PROBLEM STATEMENT - Copy the records below, swapping each "GUI agent" for "interface agent" and leaving everything else unchanged.

■ ■ ■ ■ ■

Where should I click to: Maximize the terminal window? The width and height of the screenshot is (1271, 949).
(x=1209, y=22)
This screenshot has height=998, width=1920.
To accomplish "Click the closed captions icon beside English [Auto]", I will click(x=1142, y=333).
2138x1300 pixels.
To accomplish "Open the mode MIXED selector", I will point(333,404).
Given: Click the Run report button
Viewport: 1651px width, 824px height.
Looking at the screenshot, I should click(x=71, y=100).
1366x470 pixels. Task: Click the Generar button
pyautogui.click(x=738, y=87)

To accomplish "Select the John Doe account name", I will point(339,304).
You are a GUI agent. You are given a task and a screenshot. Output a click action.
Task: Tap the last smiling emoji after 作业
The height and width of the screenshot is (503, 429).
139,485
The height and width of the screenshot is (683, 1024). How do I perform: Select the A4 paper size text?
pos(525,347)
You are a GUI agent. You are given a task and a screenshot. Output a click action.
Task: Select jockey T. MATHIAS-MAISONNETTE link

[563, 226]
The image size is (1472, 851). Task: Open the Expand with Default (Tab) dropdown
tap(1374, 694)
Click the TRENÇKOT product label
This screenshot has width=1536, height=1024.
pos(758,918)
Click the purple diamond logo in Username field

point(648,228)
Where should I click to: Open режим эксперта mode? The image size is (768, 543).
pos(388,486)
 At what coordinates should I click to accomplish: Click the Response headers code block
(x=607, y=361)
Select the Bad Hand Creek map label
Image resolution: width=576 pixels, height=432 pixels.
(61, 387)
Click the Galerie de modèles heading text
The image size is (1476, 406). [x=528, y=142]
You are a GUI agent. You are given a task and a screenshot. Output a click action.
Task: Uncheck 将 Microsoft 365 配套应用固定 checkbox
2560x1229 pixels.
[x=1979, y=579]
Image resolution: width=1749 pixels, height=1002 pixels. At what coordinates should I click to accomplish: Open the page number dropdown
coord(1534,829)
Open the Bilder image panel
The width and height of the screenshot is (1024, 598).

■ ■ ■ ■ ■

WRITTEN RESPONSE -
Where should I click to: Maximize the terminal window? The width and height of the screenshot is (1271, 949).
(x=1209, y=22)
This screenshot has height=998, width=1920.
To accomplish "Click the closed captions icon beside English [Auto]", I will click(x=1142, y=333).
2138x1300 pixels.
To accomplish "Open the mode MIXED selector", I will point(333,404).
Given: Click the Run report button
Viewport: 1651px width, 824px height.
Looking at the screenshot, I should click(x=71, y=100).
1366x470 pixels. Task: Click the Generar button
pyautogui.click(x=738, y=87)

To accomplish "Select the John Doe account name", I will point(339,304).
You are a interface agent. You are given a task and a screenshot. Output a click action.
Task: Tap the last smiling emoji after 作业
The height and width of the screenshot is (503, 429).
139,485
The height and width of the screenshot is (683, 1024). How do I perform: Select the A4 paper size text?
pos(525,347)
You are a interface agent. You are given a task and a screenshot. Output a click action.
Task: Select jockey T. MATHIAS-MAISONNETTE link

[563, 226]
The image size is (1472, 851). Task: Open the Expand with Default (Tab) dropdown
tap(1374, 694)
Click the TRENÇKOT product label
This screenshot has width=1536, height=1024.
pos(758,918)
Click the purple diamond logo in Username field

point(648,228)
Where should I click to: Open режим эксперта mode? The image size is (768, 543).
pos(388,486)
 At what coordinates should I click to accomplish: Click the Response headers code block
(x=607, y=361)
Select the Bad Hand Creek map label
Image resolution: width=576 pixels, height=432 pixels.
(61, 387)
Click the Galerie de modèles heading text
The image size is (1476, 406). [x=528, y=142]
You are a interface agent. You are given a task and a screenshot. Output a click action.
Task: Uncheck 将 Microsoft 365 配套应用固定 checkbox
2560x1229 pixels.
[x=1979, y=579]
Image resolution: width=1749 pixels, height=1002 pixels. At what coordinates should I click to accomplish: Open the page number dropdown
coord(1534,829)
Open the Bilder image panel
The width and height of the screenshot is (1024, 598).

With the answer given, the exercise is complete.